During the bombardment of Shimonoseki on September 5, 1864, the Dupleix was the second ship in the corvette line, between the British HMS Tartar and the Dutch Metallkruz . She fired 411 rounds and received 22 hits herself (seven in the hull, four below the waterline and eleven in the sails). Two crew members were killed and eight others were wounded. On December 28, 1864, the Dupleix sailed back to France, where it was decommissioned on June 25, 1865. In 1867 she was put back into service in Cherbourg and assigned to the Far East Squadron under Rear Admiral Ohier.

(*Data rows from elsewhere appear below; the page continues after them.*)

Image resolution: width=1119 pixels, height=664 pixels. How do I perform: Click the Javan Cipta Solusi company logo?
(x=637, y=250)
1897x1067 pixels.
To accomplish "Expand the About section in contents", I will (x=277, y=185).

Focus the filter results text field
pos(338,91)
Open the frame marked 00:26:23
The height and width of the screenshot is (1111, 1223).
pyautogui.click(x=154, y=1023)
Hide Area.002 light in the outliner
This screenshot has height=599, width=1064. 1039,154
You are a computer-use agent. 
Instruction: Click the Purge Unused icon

She arrived in Yokohama in February 1868 and was immediately drawn into the events of the Japanese Revolution.
Sakai incident
Sakai Incident, Japan (堺 事件). Le Monde Illustré, 1868
On March 8, 1868, a skiff that had been sent to Sakai was attacked by samurai of the daimyo of Tosa, killing eleven sailors and the midshipman Guillou. Captain Dupetit-Thouars protested so vigorously that the samurai were arrested and 20 of them were ordered to commit ritual suicide ( seppuku ). However, the French were so shocked by the cruelty of the ritual that after eleven sepukku took place, the French captain asked for mercy for the rest of the convicts. This reconciled both parties and is known as the Sakai Incident or Sakai Jiken (堺 事件). On April 16, 1868, the Dupleix was the first western ship to salute the Tenno in front of Fort Tempozan . In October of the same year the corvette was sent to Edo . She was with the British sloop HMS Rattler , which was shipwrecked in Romanzoff Bay on La Pérouse Street . Released in Edo by the cruiser Coëtlogon, the Dupleix was stationed in the north port of Hakodate to protect French interests during the naval battle of Hakodate . After the fall of the Republic of Ezo, she evacuated Captain Jules Brunet and his companions to Yokohama. During the Franco-Prussian War , from July 1870 to February 1871 , the Dupleix blocked the German corvette SMS Hertha lying in the port of Nagasaki . In March the ship sailed back to Cherbourg for decommissioning. From 1876 to 1886, again in service, the Dupleix monitored the fisheries in the waters off Iceland from March to October each year . It was finally scrapped in 1887.